■ **Exercise**
Restate verbatim the span of lines below between the line with "Viewport: 2304px width, 1440px height." and the line with "You are a computer-use agent. Viewport: 2380px", including those two lines, and only that span.
(Provided entries Opens)
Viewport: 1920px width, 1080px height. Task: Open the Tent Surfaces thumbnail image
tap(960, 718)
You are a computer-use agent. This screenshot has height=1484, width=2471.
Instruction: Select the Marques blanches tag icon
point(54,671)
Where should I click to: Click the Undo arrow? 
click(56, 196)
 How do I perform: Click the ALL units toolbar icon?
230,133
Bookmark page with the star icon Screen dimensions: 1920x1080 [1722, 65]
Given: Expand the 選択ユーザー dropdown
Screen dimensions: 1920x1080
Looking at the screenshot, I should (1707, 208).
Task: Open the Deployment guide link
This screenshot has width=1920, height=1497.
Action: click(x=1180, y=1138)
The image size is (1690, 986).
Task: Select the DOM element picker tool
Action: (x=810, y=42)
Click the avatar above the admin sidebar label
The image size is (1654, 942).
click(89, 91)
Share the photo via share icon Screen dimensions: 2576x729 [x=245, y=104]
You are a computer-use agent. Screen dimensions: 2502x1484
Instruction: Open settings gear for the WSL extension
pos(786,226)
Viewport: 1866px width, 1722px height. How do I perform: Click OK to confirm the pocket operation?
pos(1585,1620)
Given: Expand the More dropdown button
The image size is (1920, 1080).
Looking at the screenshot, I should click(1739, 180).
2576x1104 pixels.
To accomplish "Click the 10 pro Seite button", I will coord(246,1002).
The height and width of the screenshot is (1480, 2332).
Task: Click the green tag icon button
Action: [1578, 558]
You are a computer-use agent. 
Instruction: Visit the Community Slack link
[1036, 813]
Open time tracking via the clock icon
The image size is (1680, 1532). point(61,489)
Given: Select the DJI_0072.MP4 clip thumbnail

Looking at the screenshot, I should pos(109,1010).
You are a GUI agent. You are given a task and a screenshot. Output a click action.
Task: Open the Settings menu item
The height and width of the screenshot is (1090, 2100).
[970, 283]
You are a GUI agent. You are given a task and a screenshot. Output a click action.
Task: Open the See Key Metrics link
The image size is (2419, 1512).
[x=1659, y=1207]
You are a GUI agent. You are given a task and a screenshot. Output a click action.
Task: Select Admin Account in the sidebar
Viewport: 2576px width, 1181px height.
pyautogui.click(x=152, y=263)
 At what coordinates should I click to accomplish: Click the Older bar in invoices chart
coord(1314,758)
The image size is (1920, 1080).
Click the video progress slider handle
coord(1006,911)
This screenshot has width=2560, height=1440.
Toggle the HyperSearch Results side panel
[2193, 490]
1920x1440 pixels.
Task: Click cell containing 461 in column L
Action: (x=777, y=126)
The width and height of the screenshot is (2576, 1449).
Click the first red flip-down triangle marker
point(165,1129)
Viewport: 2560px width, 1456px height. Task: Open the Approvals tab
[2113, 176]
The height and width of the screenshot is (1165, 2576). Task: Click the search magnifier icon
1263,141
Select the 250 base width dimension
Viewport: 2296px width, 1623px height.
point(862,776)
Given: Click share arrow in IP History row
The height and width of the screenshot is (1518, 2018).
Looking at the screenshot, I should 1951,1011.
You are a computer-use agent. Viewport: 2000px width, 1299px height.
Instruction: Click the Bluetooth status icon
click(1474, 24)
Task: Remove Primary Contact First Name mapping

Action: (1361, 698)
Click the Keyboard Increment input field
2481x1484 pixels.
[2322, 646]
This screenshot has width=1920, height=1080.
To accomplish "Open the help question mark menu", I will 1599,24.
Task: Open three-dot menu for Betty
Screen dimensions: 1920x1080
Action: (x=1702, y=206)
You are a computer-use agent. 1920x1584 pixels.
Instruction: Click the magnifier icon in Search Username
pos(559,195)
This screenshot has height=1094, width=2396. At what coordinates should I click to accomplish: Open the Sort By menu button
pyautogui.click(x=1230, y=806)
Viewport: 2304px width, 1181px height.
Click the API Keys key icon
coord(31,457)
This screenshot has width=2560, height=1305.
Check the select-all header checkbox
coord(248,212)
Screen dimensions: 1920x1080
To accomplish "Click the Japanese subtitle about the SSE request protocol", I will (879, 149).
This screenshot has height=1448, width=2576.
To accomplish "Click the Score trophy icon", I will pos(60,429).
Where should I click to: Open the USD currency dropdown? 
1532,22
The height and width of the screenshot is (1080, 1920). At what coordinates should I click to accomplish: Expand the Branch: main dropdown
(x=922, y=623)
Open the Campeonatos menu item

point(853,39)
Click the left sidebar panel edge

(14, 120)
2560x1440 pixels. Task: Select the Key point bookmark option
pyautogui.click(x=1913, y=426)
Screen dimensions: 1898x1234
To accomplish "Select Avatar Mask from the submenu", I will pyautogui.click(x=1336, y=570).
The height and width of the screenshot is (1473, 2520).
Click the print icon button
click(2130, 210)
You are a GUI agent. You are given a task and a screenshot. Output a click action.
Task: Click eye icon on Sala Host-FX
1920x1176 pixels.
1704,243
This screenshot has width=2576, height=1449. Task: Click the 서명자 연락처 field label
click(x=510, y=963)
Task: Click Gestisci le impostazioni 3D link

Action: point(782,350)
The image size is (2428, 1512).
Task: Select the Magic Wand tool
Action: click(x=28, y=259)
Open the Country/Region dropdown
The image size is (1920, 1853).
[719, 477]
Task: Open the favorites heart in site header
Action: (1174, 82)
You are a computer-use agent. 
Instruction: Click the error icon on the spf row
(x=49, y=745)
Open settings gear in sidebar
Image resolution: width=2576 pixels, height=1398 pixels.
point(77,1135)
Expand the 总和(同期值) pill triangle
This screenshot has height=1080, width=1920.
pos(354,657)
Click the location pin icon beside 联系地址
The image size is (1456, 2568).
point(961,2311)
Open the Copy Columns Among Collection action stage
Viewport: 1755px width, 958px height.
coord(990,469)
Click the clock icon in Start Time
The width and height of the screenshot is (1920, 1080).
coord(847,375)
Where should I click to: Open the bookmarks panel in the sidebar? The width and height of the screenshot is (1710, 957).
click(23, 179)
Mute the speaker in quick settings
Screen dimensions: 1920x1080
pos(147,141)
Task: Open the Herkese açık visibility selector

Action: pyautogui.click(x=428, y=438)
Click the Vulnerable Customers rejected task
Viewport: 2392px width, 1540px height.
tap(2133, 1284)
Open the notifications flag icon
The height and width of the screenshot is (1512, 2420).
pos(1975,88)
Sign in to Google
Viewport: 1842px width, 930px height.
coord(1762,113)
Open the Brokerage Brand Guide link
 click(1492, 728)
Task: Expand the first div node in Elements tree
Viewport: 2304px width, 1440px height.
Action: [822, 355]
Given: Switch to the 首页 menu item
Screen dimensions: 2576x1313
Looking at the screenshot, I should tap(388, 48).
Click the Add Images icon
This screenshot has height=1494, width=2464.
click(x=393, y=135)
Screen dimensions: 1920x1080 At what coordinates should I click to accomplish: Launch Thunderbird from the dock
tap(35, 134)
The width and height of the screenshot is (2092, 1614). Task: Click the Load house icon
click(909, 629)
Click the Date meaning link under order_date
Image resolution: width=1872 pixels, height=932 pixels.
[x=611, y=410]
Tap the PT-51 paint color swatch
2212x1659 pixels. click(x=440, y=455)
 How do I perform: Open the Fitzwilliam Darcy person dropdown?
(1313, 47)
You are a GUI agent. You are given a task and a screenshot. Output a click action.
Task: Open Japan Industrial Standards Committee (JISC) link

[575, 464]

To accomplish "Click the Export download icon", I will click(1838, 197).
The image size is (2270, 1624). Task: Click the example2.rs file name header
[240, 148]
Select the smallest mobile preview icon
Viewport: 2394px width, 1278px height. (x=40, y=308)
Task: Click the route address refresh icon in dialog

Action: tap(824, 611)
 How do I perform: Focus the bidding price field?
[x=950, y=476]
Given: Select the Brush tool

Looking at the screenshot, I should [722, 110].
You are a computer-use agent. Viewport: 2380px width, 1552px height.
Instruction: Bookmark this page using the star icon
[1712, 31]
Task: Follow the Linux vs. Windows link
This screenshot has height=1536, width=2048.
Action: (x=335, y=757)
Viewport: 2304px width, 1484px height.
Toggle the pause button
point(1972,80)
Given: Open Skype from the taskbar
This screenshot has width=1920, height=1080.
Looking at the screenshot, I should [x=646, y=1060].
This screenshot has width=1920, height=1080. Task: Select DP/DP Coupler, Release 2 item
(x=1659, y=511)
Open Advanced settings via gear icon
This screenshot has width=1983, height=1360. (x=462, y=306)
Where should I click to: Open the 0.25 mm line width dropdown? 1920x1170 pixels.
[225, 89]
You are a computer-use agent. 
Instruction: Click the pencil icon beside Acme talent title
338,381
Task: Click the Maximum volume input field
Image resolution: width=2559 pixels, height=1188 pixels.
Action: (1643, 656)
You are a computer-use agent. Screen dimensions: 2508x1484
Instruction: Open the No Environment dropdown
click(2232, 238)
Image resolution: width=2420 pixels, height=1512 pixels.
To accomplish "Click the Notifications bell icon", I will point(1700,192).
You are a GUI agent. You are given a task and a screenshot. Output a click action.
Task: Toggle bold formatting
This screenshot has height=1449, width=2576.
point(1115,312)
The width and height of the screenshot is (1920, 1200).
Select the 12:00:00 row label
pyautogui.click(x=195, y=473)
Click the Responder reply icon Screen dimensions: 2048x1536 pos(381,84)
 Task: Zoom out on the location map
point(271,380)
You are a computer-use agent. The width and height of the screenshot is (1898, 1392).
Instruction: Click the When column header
(Provided entries Closes)
■ **Answer to this task**
Viewport: 2304px width, 1440px height.
Action: [822, 355]
Given: Switch to the 首页 menu item
Screen dimensions: 2576x1313
Looking at the screenshot, I should tap(388, 48).
Click the Add Images icon
This screenshot has height=1494, width=2464.
click(x=393, y=135)
Screen dimensions: 1920x1080 At what coordinates should I click to accomplish: Launch Thunderbird from the dock
tap(35, 134)
The width and height of the screenshot is (2092, 1614). Task: Click the Load house icon
click(909, 629)
Click the Date meaning link under order_date
Image resolution: width=1872 pixels, height=932 pixels.
[x=611, y=410]
Tap the PT-51 paint color swatch
2212x1659 pixels. click(x=440, y=455)
 How do I perform: Open the Fitzwilliam Darcy person dropdown?
(1313, 47)
You are a GUI agent. You are given a task and a screenshot. Output a click action.
Task: Open Japan Industrial Standards Committee (JISC) link

[575, 464]

To accomplish "Click the Export download icon", I will click(1838, 197).
The image size is (2270, 1624). Task: Click the example2.rs file name header
[240, 148]
Select the smallest mobile preview icon
Viewport: 2394px width, 1278px height. (x=40, y=308)
Task: Click the route address refresh icon in dialog

Action: tap(824, 611)
 How do I perform: Focus the bidding price field?
[x=950, y=476]
Given: Select the Brush tool

Looking at the screenshot, I should [722, 110].
You are a computer-use agent. Viewport: 2380px width, 1552px height.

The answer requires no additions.